If he’s being honest, he can’t quite judge where they’re at by the end of the session. Shinbashi likes her plenty, and he’s pretty sure the root of her reluctance to do her studies is in thanks to Lady Shoukomiya’s seeming insistence upon perfection. He’s also rather confident in his assessment that she distrusts him purely upon the basis that he was Lady Shoukomiya’s hire.
All of that is fine. It can be whittled away with time, trust-building, and conscious effort on Shinbashi’s part to never mention her mother as a positive or hopeful source of authority.
What has Shinbashi almost concerned, though, are the flinches whenever her selenite comes too close to clear away books. It could make sense – if the selenite were scarier or in some way connected with the Lord or Lady of the house. But it’s a selenite. One of the most fragile gemstones, and it speaks quite gently with Lily.
Shinbashi makes a note to see what he can do about that. Relieving the girl’s anxieties about her caretaker might forge a better working relationship with her altogether.
None of this he mentions to Lady Shoukomiya when she stops by to check in on them and, then, show Shinbashi to the door.
The Lady, she gushes all about Lily’s history with “being lazy” and how she hopes Shinbashi will find a way to invigorate Lily’s dedication. Something that Lady Shoukomiya is quite specific that Lily once was, until she ‘entered her teen phase.’ Shinbashi’s not sure how much of that he believes. Twelve is awfully young for a ‘teen phase,’ and, in his experience, said ‘phases’ are often the result of poor parenting more often than true mal-intent on the side of the child.
Once the door is shut, though, Shinbashi turns back to the guard. This handsome, rough cut of a man : looking like he’s been chiseled from a fine hunk of marble himself. Whew.
Shinbashi kind of chuckles to himself as he positions himself in front of him.
“Guess we’ll be seeing each other a bunch more, huh?” He twirls his hair a little, really trying to lay his charms down for viewing. “Might as well tell me your name, y’know.”
The man’s distant gaze flickers momentarily : drops down to Shinbashi’s eyes. For a moment, he looks profoundly confused. Then, his gaze trains itself upon some distant spot over Shinbashi’s shoulder. Or, well, head, seeing how tall this man is.
“… Congratulations on the hire.”
“Aw, thank you!” Shinbashi cheers. “But don’t think you can hide from me, Sir. Ya look like a good guy to get drinks with.”
“… I do not drink.”
“Oh, that’s fine!” Shinbashi waves it off. “We can get coffee then, or something else.”
The man’s gaze again flickers. He stares down at Shinbashi with a small frown. But he doesn’t reject Shinbashi, which is the real concern.
Eventually, the man mumbles, “Please have a safe journey home.”
Easily, without having to think about it, it all becomes a routine.

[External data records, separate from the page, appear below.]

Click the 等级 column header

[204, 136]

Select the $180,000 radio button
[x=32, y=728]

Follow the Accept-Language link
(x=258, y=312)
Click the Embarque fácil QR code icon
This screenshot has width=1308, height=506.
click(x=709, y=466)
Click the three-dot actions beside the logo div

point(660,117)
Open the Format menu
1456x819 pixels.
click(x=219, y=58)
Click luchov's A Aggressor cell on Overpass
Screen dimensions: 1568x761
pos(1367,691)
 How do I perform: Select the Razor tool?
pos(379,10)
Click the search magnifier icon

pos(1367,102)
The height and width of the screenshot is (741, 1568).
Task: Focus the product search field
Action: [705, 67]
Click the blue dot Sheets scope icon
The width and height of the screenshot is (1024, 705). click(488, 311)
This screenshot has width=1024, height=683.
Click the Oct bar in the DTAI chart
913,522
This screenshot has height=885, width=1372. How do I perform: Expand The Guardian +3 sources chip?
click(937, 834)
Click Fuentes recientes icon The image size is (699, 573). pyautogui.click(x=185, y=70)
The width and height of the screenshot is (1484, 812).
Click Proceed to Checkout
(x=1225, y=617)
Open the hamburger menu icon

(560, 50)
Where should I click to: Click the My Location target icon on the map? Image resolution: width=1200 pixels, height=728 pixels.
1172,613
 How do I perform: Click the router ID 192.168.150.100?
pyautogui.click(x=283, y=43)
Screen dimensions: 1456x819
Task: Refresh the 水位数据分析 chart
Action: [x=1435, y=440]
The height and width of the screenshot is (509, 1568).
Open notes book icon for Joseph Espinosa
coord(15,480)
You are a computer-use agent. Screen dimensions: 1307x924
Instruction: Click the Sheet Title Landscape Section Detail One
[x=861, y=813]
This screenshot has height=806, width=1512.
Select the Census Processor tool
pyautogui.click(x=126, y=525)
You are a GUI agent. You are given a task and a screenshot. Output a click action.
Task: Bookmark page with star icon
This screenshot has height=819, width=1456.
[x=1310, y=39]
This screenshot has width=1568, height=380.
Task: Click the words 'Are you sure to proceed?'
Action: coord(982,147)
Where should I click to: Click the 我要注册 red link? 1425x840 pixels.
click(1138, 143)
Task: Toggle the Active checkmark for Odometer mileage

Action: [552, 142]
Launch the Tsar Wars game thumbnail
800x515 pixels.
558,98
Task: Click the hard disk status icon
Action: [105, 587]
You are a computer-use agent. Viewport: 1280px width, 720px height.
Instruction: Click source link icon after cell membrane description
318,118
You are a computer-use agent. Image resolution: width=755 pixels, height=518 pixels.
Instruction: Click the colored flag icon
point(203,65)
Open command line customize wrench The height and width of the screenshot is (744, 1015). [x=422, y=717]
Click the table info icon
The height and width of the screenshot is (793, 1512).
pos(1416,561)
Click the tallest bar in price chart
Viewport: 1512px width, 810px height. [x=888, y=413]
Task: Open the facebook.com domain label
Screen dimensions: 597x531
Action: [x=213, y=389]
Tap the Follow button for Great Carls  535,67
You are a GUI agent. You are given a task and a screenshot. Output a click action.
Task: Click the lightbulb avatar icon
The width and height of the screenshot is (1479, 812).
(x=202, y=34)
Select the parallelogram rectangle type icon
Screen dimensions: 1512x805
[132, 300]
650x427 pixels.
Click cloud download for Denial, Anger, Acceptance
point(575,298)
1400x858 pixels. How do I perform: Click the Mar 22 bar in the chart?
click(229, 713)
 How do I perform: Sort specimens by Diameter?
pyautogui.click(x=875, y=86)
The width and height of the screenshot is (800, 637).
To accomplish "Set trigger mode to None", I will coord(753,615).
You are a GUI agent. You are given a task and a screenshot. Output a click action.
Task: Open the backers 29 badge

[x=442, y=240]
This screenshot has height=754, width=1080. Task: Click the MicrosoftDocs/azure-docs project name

Sundays and Thursdays, Shinbashi dedicates his late morning to the trip up into the fancier parts of the city – to the Shoukomiya Estate – and spends three hours with Lily. On his way inside, he admires the blooms of the garden and the handsome features of the porch guard. His silent heart-throb, he refers to the man in his mind.
Every morning, Shinbashi’s sure to greet him warmly. Sometimes, the man refuses to respond. Other times, it’s painfully stilted.
But, the one time Shinbashi runs late and sweeps by with just a smile, his heart-throb frowns. Frowns noticeably enough that Shinbashi backtracks the few steps, just to apologize and say a proper hello. Then, the man’s face evens out.
Softly, he says, “Welcome.”
That one small word – that one small encounter – is enough to keep Shinbashi on his toes from thereon out. Sometimes, he arrives early just to chatter about whatnot to the man. The lack of response doesn’t particularly bother Shinbashi. Lady Shoukomiya is stuck-up to begin with and he wouldn’t be surprised if his heart-throb is completely banned from casual conversation while on shift. And Shinbashi has enough experience with his students to know how to keep a one-sided conversation going.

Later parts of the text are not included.